Investor confidence is impacted by policy deadlock in Washington. Recall that it was a similar crisis in 2011 that led to Standard & Poor (S&P) stripping the United States of its AAA debt rating, and though S&P recently announced that it is not considering any further downgrade at present, the ratings agency also asserted that, “this sort of political brinkmanship is the dominant reason the rating is no longer AAA.”
Political brinkmanship and policy deadlock are not just concerns surrounding the (now annual) event of raising the US debt ceiling. If the political process is broken, and rational, bipartisan solutions cannot be found for some of the United States’ structural economic problems, then investors will come to doubt the infallibility of US debt and US Treasury yields will spike, creating fiscal difficulties for future US governments.

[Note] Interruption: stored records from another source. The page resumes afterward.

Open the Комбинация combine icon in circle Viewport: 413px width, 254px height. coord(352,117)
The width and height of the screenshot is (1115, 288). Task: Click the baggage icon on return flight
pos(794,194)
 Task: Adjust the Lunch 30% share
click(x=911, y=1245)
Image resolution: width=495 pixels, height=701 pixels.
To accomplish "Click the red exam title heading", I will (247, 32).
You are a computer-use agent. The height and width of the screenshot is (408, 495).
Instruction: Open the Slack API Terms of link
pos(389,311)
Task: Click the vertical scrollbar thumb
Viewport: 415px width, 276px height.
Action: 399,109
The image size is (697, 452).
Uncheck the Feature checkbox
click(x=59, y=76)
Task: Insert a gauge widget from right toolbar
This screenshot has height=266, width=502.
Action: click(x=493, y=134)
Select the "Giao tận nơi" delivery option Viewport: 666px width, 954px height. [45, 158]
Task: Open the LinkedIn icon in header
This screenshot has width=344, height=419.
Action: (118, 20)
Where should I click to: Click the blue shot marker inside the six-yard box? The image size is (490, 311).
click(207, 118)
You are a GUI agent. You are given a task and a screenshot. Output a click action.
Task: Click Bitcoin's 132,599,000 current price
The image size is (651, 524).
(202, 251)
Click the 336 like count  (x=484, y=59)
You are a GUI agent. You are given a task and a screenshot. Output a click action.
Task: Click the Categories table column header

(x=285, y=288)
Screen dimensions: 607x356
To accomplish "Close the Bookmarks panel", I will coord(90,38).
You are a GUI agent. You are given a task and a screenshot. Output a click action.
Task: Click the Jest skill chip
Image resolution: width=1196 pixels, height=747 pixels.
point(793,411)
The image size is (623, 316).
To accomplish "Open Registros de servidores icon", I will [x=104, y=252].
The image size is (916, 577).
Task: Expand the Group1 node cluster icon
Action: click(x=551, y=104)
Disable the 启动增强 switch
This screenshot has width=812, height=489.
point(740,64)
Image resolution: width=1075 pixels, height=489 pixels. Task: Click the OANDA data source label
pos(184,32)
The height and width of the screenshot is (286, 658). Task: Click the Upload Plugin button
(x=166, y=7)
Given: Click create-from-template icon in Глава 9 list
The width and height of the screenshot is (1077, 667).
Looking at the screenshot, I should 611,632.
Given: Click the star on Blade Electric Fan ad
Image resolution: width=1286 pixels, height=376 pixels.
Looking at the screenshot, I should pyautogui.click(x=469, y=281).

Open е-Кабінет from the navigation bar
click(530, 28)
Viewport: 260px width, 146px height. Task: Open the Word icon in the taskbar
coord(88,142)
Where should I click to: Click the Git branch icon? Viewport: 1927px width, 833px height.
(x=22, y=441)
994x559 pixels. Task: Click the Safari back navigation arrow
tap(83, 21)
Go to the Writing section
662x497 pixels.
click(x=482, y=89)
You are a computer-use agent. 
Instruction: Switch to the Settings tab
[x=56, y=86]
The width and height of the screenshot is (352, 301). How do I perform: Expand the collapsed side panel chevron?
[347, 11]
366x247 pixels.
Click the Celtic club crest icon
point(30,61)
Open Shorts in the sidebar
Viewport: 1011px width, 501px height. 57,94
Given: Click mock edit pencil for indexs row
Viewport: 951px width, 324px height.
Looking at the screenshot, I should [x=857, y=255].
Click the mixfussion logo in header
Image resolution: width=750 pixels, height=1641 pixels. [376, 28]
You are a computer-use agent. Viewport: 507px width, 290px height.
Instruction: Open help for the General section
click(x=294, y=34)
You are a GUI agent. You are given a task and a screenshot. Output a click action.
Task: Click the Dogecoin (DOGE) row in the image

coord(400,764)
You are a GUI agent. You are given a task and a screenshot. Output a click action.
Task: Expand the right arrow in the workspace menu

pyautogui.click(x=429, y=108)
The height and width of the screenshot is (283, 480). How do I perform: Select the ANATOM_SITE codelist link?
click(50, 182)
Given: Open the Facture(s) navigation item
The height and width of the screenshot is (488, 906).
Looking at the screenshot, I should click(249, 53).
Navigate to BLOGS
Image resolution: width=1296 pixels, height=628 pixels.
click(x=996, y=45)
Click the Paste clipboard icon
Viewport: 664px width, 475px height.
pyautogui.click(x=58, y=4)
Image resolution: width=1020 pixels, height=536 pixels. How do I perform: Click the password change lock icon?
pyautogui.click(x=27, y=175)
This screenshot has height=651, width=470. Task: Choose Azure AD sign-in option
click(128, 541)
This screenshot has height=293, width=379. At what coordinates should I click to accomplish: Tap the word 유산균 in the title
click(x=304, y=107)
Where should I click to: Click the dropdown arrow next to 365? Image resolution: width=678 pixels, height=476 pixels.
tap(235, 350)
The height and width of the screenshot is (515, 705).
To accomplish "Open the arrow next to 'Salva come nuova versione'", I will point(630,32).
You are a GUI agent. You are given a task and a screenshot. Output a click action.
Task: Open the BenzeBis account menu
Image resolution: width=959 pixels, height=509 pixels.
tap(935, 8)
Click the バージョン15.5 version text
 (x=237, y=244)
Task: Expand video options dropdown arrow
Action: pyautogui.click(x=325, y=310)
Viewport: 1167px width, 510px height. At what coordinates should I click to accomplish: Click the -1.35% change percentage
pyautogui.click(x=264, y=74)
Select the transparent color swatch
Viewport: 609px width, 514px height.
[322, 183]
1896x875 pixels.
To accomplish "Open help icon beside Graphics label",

Treasury yields are a function of overall demand for US federal debt, demand that is driven by foreign purchasers such as Japan and China, and at the present moment, the Federal Reserve policy of quantitative easing, which is buying up around $85 billion worth of debt every month. The current mix of buyers is resulting in an interest rate of 2.4%, which is particularly low given the 20-year-average of 5.7%. If the current rate were to adjust upwards to the historical average, the US government would face a serious fiscal crunch. In fact, under many Congressional Budget Office (CBO) projections, the US government will face a fiscal reckoning at some point in the next decade. Outside factors such as investor confidence in US debt will merely determine the scope of this crisis; or put another way, whether it will even be possible for future governments to make their debt servicing payments.
Put into this perspective, though the current political impasse in the United States is unlikely to produce a US default, it still has macroeconomic effects that will manifest indirectly over the next decade. In the meantime, we can probably expect short-term volatility in global markets leading up to a deal sometime before, or immediately after, the October 17th deadline.